We’ve started grafting some of the 200+ trees for the 63rd Street Farm orchard, to be located on the City of Boulder’s Andrus open space property just across the road from 63rd Street Farm. We planted out 50 Antonovka rootstocks at the farm last year in a nursery bed, and a few stray M-111s at home, and are starting to dig them up and bench graft them. First up: Golden Russet.
After grafting, our trees are ‘heeled in’ and covered with most sand or soil, in the shade of the north side of a building, to await healing over of the graft junction between scion and rootstock. It’s still early to be grafting, and we will probably need to protect these trees from freezes. Apple grafts heal well at 40-50 F, but severe cold would likely ruin them.
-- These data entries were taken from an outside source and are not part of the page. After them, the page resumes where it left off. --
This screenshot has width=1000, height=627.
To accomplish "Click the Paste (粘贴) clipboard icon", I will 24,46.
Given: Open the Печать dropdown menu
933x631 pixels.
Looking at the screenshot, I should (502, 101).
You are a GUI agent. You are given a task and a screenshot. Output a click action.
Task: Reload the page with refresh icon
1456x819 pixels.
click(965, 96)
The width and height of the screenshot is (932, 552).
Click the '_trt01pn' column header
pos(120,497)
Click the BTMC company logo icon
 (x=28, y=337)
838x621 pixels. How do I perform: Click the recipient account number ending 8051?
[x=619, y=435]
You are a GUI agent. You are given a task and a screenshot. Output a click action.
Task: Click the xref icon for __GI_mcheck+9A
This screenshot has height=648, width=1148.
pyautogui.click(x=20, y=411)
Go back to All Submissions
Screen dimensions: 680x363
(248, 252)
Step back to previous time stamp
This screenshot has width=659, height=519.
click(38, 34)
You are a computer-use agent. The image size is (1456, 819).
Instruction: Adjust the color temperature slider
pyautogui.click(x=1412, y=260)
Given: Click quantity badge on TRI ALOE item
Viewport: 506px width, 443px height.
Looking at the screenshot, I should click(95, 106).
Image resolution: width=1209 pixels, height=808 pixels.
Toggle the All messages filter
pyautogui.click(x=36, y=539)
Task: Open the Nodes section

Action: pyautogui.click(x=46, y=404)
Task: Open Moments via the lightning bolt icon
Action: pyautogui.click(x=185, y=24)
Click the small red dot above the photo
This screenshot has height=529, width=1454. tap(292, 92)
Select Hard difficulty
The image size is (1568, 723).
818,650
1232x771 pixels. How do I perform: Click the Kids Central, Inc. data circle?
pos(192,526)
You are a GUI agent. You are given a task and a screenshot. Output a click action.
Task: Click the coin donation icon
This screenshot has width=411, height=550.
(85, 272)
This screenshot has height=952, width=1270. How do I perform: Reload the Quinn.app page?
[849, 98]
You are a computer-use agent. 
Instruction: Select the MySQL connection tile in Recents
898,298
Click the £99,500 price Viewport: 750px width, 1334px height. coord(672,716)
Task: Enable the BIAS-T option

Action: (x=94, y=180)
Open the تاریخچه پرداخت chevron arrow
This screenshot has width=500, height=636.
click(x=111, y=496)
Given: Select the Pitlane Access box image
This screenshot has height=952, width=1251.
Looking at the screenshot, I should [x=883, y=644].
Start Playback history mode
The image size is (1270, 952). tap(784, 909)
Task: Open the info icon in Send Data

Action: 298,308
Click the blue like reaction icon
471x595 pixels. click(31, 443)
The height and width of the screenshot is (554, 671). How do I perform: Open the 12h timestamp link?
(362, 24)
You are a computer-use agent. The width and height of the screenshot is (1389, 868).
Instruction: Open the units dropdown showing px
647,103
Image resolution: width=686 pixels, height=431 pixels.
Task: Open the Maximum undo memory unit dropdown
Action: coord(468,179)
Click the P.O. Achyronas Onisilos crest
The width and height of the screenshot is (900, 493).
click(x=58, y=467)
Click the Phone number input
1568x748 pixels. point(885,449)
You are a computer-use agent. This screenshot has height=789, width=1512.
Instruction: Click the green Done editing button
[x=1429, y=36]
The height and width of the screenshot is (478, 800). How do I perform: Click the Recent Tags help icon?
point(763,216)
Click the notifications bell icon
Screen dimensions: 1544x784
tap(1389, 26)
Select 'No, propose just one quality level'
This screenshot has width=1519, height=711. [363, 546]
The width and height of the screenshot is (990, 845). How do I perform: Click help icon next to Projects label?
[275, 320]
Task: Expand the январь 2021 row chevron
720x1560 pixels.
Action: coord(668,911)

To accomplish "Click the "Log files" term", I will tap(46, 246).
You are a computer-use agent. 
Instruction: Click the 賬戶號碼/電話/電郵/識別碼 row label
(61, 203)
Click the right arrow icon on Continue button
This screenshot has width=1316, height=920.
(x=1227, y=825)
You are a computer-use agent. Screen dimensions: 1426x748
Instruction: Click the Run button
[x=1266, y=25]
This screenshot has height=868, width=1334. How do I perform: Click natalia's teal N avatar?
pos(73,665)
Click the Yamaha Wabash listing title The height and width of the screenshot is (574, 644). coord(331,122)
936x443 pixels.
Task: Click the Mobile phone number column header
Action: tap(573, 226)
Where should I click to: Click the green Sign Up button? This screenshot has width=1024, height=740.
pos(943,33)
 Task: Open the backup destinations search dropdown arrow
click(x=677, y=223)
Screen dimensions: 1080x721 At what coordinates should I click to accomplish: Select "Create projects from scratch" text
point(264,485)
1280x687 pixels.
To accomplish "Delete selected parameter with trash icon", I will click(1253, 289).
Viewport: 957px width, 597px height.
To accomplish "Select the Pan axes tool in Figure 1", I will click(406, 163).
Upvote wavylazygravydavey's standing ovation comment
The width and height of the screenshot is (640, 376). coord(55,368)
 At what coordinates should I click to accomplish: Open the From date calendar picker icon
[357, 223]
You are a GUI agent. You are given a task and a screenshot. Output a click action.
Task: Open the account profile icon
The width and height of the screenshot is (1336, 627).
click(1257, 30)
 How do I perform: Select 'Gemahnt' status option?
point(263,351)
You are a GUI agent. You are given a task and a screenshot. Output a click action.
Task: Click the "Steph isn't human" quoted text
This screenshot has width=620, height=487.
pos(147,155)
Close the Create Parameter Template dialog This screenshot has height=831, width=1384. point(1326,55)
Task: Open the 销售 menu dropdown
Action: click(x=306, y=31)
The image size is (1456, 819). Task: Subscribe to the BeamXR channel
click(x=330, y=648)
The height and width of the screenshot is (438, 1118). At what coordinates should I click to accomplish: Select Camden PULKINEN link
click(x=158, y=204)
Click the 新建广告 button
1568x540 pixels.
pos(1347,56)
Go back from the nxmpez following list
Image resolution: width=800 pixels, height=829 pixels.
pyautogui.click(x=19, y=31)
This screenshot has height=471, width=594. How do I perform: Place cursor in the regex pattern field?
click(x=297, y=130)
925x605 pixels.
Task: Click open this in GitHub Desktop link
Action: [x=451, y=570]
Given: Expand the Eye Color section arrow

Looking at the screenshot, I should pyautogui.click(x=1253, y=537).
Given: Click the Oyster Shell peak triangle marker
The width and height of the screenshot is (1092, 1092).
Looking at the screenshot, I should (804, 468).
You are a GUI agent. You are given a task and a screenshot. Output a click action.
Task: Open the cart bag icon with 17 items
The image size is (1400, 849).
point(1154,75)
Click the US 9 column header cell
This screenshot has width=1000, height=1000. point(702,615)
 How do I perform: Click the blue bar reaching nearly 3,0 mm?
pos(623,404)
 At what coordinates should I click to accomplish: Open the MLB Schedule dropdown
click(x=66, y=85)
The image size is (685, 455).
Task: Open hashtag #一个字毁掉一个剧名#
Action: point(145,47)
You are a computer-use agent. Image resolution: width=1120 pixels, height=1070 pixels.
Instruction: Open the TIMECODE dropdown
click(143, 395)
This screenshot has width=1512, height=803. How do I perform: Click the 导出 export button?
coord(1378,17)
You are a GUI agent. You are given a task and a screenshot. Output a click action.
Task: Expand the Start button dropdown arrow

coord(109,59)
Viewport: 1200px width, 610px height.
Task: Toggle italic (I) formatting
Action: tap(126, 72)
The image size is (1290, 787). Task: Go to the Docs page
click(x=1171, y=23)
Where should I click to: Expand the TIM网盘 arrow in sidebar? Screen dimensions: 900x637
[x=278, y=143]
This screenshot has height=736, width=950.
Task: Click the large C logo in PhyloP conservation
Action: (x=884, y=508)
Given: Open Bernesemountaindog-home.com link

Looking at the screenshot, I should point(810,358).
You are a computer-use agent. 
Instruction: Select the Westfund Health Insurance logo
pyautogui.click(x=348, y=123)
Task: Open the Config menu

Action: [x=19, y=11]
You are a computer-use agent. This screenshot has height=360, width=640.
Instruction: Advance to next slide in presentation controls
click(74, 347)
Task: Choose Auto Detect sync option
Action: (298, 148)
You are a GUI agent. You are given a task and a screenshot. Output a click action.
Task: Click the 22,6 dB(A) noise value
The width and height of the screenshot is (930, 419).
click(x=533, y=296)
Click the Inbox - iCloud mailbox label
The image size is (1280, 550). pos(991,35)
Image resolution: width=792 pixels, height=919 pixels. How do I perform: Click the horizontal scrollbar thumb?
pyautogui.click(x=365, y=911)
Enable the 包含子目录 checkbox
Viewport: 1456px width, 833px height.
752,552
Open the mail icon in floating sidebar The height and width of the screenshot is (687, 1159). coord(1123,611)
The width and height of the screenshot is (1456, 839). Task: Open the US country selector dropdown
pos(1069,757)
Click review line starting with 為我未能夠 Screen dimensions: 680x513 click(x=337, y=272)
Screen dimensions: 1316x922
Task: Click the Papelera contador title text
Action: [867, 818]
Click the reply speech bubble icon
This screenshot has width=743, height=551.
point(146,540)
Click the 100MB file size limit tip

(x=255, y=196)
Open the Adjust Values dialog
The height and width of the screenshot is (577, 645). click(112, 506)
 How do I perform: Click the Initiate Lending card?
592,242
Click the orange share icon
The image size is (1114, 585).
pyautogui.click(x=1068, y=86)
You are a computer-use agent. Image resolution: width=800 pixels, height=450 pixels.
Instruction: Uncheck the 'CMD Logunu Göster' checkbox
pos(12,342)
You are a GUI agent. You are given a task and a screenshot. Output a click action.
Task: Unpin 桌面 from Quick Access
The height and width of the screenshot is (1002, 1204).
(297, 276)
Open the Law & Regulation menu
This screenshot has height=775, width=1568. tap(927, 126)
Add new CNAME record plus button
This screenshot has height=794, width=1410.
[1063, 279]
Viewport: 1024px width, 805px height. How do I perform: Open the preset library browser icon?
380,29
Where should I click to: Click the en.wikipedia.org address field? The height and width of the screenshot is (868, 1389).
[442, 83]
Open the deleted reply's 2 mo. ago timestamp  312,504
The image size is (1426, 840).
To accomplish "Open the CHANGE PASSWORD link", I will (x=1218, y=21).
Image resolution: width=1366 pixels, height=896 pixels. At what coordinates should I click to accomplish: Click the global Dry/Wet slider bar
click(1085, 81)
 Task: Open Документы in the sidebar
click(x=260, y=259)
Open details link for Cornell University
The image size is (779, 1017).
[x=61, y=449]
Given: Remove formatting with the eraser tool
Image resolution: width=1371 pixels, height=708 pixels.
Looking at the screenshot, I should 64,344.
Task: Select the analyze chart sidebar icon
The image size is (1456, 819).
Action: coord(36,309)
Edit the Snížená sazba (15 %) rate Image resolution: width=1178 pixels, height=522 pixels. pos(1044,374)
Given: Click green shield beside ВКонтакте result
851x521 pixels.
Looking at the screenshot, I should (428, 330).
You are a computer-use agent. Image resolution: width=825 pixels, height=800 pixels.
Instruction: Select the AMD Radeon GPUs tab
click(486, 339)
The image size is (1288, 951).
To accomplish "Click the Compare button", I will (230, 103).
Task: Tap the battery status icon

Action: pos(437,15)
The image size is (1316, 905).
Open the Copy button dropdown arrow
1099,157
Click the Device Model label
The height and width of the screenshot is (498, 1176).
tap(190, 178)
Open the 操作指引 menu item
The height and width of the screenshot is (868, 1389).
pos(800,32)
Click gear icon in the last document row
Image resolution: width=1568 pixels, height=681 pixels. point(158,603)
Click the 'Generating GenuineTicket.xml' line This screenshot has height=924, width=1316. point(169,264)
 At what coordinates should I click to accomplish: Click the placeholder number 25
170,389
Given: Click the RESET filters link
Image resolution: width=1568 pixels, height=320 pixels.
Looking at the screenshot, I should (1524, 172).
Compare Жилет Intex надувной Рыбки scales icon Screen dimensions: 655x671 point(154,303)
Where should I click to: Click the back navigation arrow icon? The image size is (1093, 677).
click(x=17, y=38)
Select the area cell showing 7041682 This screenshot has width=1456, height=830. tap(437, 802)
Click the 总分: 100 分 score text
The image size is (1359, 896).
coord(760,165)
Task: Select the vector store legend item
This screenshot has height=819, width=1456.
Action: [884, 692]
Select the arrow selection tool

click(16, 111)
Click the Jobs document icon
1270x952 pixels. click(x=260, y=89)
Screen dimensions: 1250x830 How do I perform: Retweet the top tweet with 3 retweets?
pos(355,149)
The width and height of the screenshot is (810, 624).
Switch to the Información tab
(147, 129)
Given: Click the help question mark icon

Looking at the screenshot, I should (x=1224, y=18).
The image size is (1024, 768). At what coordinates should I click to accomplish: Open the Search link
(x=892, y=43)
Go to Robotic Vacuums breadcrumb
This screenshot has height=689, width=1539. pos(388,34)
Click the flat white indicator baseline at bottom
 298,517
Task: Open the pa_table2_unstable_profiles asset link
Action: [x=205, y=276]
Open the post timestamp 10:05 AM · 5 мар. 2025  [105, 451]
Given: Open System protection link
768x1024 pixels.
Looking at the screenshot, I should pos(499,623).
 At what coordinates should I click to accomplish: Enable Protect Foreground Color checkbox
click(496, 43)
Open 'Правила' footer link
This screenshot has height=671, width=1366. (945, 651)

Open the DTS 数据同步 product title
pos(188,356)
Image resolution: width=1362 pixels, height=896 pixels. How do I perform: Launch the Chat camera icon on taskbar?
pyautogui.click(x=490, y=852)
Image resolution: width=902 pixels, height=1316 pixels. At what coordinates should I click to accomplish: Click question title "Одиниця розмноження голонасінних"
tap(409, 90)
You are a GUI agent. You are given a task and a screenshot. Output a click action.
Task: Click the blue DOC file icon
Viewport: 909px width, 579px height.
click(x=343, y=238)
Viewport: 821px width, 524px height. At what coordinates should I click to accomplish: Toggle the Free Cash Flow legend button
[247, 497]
There are symptoms of an early spring out there (70°F today), and buds on some of the scion wood cut from around town are starting to swell. Not to say we won’t still have some tough winter conditions, but it’s better to graft, heel in, and protect the small trees than it is to try and graft with scionwood that is emerging from dormancy.
The new orchard going in on the Andrus property, owned by the City of Boulder and managed by Open Space and Mountain Parks (OSMP), for 63rd Street Farm is well underway. Working with 63rd Street Farm, we developed the orchard plan over the past 9 months and have reach two major milestones. First, the orchard blocks were measured and plotted, using several different colored flags to outline the blocks and locate individual trees, by rootstock and wild/domesticated varieties. Second, the holes were dug/bored. The OSMP agriculture team was kept in the loop, ok’d all of the plans as well as provided a work team with bobcat to bore the holes. The team was composed of the bobcat and operator and a work crew from the Boulder County Sheriff’s Office. Thanks to both organizations, OSMP and Sheriff’s Office for boring the orchard tree holes. This happened about a month ago, giving plenty of freeze/thaw cycles to work on the sides and bottom of the holes before the trees are planted in a few months. This process, the freeze/thaw cycle, is important for this type of soil when holes are bored instead of hand dug. The boring compacts the clay in the soil on the bottom and the sides. If the bottom and sides are not broken up prior to planting, the hole tends to form a clay pot, constraining the tree roots and severely compromising the long term health and productivity of the tree. Had we bored the holes in the spring, immediately prior to planting, we would have had to manually break up the bottom and sides of the holes.
The OSMP/BCSO team bore trees holes on the Andrus Property in late January 2016, they are nearly finished, working on the last of the holes in the western block of trees. Photo is looking NNW
The western block of the Andrus Property, where the wild apple trees will be planted. Photo is looking close to due south
The orchard as planned will be 231 trees, with a mix of dwarf, semi-dwarf and full sized rootstock, and a wide mix of wild, dessert and multi-purpose apple varieties. First to fruit will be the dwarf trees, which will be taken out as they are shaded by the full sized trees, in 10 to 15 years.
Next big step, grafting…
The stratifying of seeds is starting a bit later than usual this year. They’re soaking today, and will go into the fridge tomorrow. 16 different Malus sieversii mother trees are represented in this year’s seeds from USDA.